### TEXT FOR ANALYSIS
____

Matevž Pesek/Aleš Leonardis/Matija Marolt

Compositional Hierarchical Model for Pattern Discovery in Music

We present a biologically-inspired hierarchical model for music information retrieval. The model can be treated as a deep learning architecture, and poses an alternative to deep architectures based on neural networks. Its main features are generativeness and transparency that allow insights into the music concepts learned from a set of input signals. The model consists of multiple layers, each composed of a number of parts. The hierarchical nature of the model corresponds well with hierarchical structures in music.

If the model is learned on time-frequency representations of music signals, parts in lower layers correspond to low-level concepts (e.g. tone partials), while parts in higher layers combine lower-level representations into more complex concepts (tones, chords). The layers are unsupervisedly learned one-by-one. Parts in each layer are compositions of parts from previous layers based on statistics of co- occurrences of their activations as the driving force of the learning process. We show how the same principle of compositional hierarchical modeling can be used for event-based modeling by applying the statistically-driven unsupervised learning of time-domain patterns. Compositions are formed from event progressions in the music piece. Learning exposes frequently co-occurring progressions and binds them into more complex compositions on higher layers. We show how the time-domain model can be applied for symbolic data analysis, as well as with audio recordings.

____

### YOUR TASKS
**1.** Decide whether each statement agrees with the abstract above. Answer yes or no for each, and quote the words of the abstract that settle it.
(a) The layers of the model are learned with supervision.
(b) Parts in higher layers combine lower-level representations into concepts such as tones and chords.
(c) The model is built on neural networks.
**2.** According to the abstract above, what are the model's main features?

### THE DATA
____

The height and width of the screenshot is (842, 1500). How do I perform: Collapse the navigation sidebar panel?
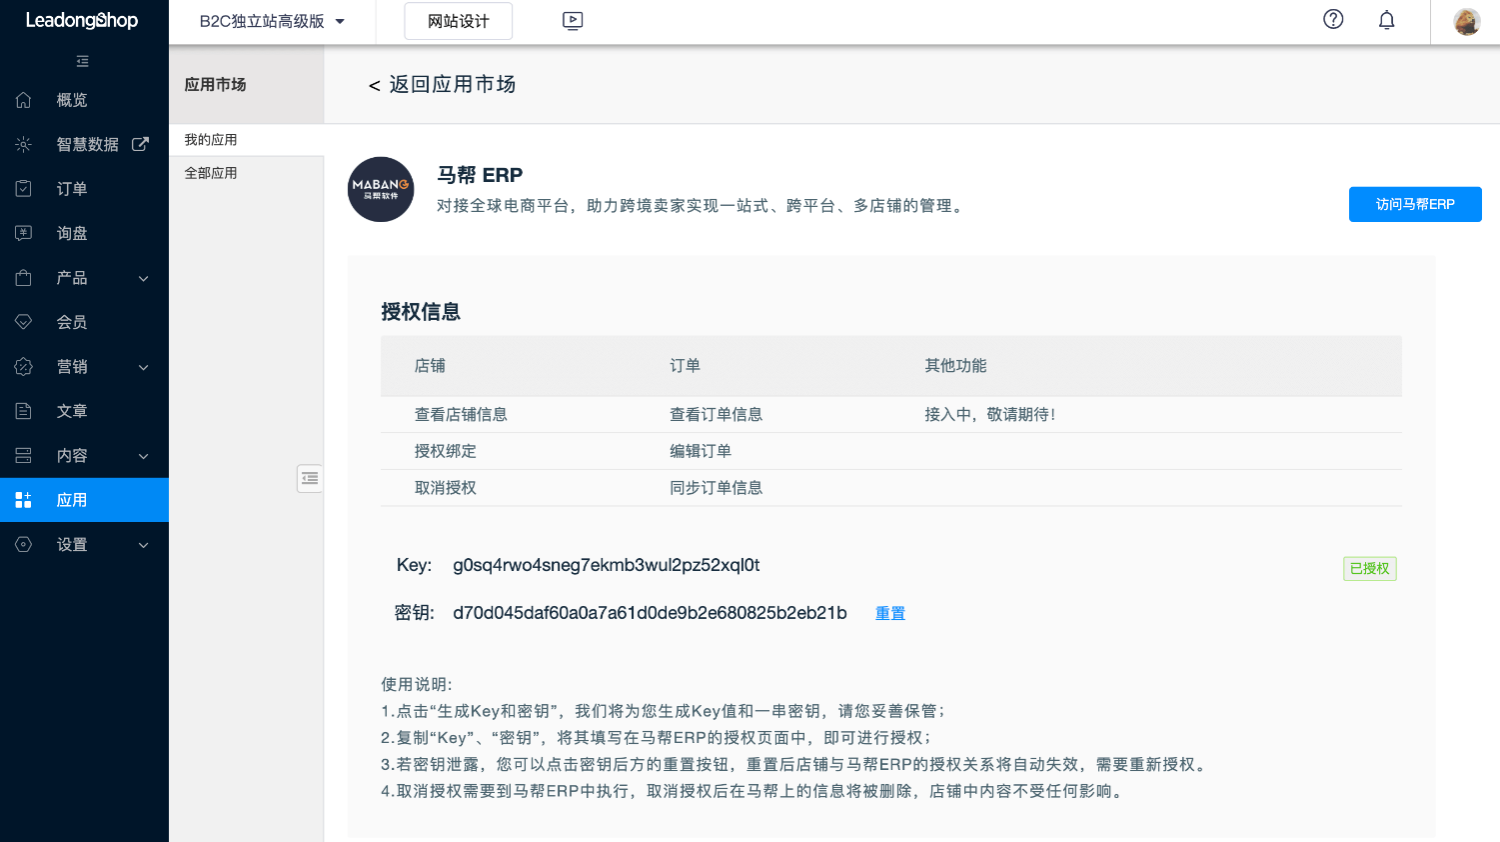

____

### COMPLETED EXERCISE
**1.**
(a) No: "The layers are unsupervisedly learned one-by-one."
(b) Yes: "parts in higher layers combine lower-level representations into more complex concepts (tones, chords)"
(c) No: "poses an alternative to deep architectures based on neural networks"

**2.** Generativeness and transparency.